=== Begin Enclosure ===
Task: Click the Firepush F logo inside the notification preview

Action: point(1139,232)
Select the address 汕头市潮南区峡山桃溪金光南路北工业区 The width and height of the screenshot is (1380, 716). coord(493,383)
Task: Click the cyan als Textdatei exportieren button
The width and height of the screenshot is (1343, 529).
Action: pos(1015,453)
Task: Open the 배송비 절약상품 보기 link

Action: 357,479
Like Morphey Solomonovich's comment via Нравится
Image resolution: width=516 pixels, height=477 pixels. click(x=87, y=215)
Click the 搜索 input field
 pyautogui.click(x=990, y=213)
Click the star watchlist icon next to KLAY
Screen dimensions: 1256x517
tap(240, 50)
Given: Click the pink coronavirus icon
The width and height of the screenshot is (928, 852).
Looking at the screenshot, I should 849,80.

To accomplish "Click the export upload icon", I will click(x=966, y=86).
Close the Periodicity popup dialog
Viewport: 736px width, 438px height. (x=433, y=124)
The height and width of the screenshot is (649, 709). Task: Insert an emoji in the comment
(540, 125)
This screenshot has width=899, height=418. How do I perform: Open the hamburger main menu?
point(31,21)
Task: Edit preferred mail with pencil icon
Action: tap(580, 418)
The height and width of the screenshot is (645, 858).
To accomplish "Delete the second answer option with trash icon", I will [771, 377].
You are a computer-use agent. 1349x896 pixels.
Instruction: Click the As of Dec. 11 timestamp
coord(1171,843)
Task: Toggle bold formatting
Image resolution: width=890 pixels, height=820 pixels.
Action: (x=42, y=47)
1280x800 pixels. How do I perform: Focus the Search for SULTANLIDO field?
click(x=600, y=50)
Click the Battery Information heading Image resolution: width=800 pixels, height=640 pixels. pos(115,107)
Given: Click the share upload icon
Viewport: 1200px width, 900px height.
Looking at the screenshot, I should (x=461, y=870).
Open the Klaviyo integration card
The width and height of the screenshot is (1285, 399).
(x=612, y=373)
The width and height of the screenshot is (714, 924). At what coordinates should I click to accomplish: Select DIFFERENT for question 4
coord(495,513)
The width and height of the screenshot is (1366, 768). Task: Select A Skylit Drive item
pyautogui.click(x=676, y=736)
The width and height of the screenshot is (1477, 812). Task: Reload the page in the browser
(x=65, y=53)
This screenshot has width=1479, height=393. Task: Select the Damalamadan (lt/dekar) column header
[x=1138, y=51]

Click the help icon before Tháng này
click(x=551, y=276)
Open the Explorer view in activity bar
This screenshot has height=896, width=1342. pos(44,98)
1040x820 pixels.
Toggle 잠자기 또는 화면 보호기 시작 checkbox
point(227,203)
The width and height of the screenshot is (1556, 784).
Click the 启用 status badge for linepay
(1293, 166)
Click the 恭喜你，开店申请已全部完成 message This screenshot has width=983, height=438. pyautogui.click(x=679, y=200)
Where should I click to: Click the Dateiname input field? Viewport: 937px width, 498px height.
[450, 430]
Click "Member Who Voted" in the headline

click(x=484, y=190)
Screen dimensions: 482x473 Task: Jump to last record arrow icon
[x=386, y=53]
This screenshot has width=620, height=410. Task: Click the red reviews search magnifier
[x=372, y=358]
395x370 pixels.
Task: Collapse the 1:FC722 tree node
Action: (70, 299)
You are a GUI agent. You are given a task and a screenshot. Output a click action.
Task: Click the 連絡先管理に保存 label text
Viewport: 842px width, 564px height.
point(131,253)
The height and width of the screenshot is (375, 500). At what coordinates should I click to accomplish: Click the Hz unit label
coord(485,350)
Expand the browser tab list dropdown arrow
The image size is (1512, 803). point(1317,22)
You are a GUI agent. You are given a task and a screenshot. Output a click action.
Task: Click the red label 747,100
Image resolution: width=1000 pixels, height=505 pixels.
=== End Enclosure ===
- _Exercise prompt_: Pull from the data each line where the string "upload" turns up.

- _Final answer_:
To accomplish "Click the export upload icon", I will click(x=966, y=86).
Given: Click the share upload icon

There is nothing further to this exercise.